Jacko's Wacko -- So What?

17 February 2003


Michael Jackson Interviews: No Thrillers

Michael Jackson has had a most extraordinary life. A child superstar in music, recreated into the King of Pop with music that resonates across cultures, Jackson has not tasted success, but rather devoured it. Yet, his appearance on TV in interviews shows an unseemly side, not of Mr. Jackson, so much as of his fans.

The allegations of child molestation, the plastic surgery, the curious way his children appear in public (veiled and sometimes dangling out of windows) are common knowledge. And that raises the awful question, "Who cares?" We all have problems, quirks, difficulties, and it is a stain upon modern society that we need to go poking our noses into a man's private life the way we have done with Mr. Jackson (or Mr. Russell Crowe, or Miss Diana Ross, or Miss Ellen Degeneres).
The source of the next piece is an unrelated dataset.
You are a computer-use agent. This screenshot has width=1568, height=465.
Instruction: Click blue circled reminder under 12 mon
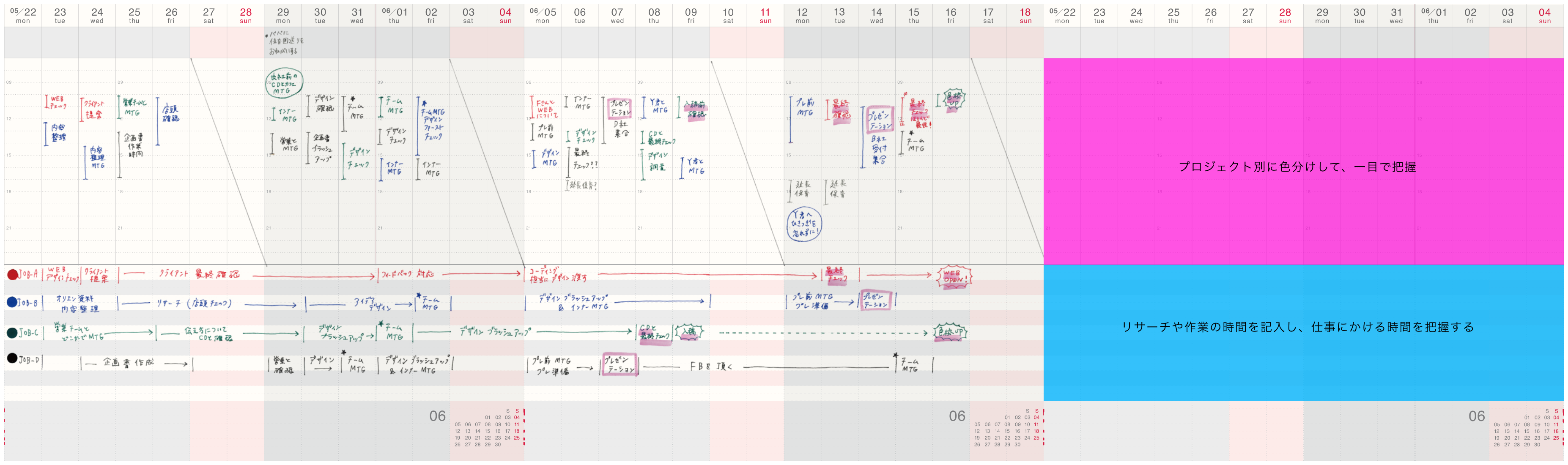pos(803,224)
Mr. Jackson is important because of his music, and his career is on the wane at present. The personal matters are, unless criminal, no one's affairs but his own. Yet, people who haven't listened to his latest work (judging by sales figures, a large number) argue over whether he is a good father. It is madness.

Regretably, musical knowledge takes time to develop, requires a certain inate talent, and well, it's just easier to focus on the gossip. How very pathetic. Mr. Mozart could have made marvellous copy for the tabloids, but really, is that what was important about him? The 18th Century saw the Age of Reason; could it be that the 21st will be the Age of the Trivial?